O detalhe: Ekeler é dois anos mais novo e receberá, em 2019, apenas US$ 645 mil (R$ 2,41 milhões).

O talento de Gordon, Bell, e outros dos principais running backs da liga é inegável, mas é cada vez mais ponderado o sistema do time e a qualidade da linha ofensiva, responsável por abrir os buracos para as corridas.

É claro que o running back precisa ser valorizado e não merece arriscar sua saúde sem muitas garantias sobre o futuro, mas a natureza do jogo infelizmente é esta.

Muitos jogadores da NFL observam a valorização de atletas da NBA e tentam replicar o que é feito na outra liga, mas os esportes são completamente diferentes.

Le'Veon Bell acabou no New York Jets (onde receberá até menos do que tinham oferecido para ele nos Steelers). E por acaso a chegada do astro, somada à presença de Sam Darnold, muda o patamar da franquia? Tem o mesmo efeito que a união de dois astros na NBA? Nem de longe. 

Ser importante em um elenco de 53 jogadores é bem mais complicado do que fazer isso em um grupo de 14 em que cinco passam a maior parte do tempo em quadra.

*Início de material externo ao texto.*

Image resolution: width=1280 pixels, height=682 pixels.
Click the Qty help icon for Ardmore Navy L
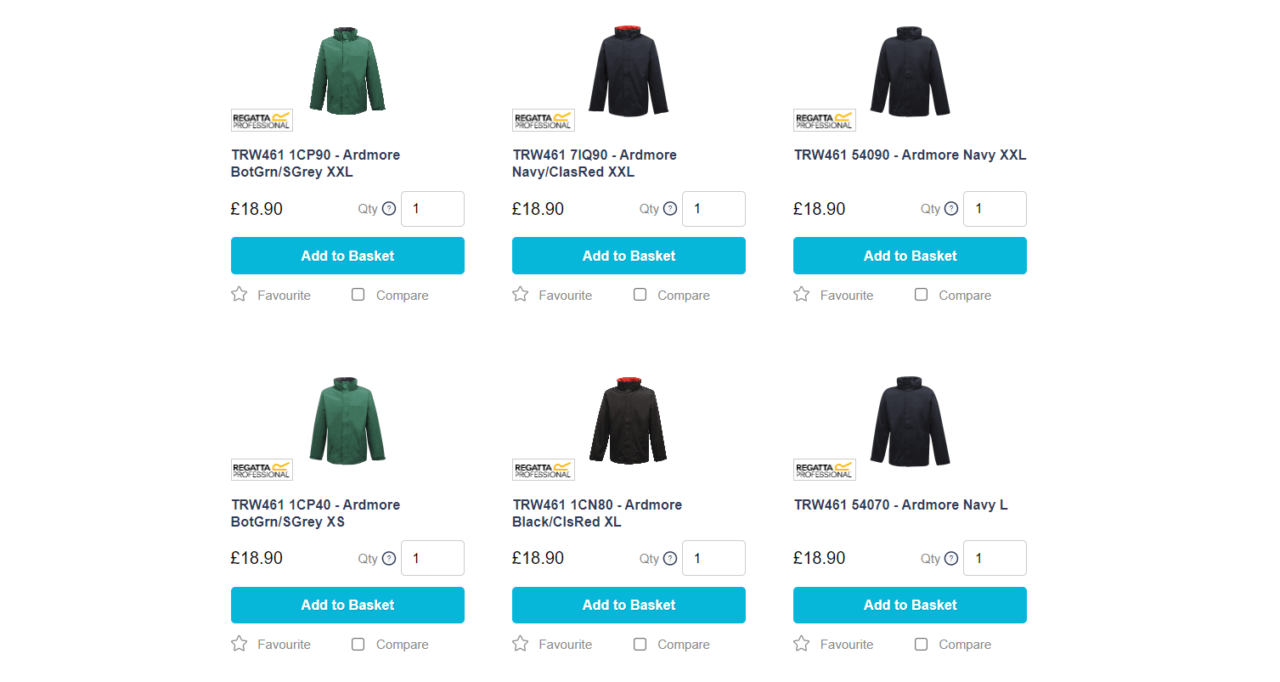[951, 558]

A última vez que um RB foi MVP da temporada regular? 2012, quando Adrian Peterson não conseguiu levar o Minnesota Vikings além da rodada de wild card nos playoffs. MVP de Super Bowl? Em 1998, com Terrell Davis, do Denver Broncos.

Na NFL, a única posição que realmente tem poder de fogo para mudar as coisas se decidir se rebelar é a de quarterback.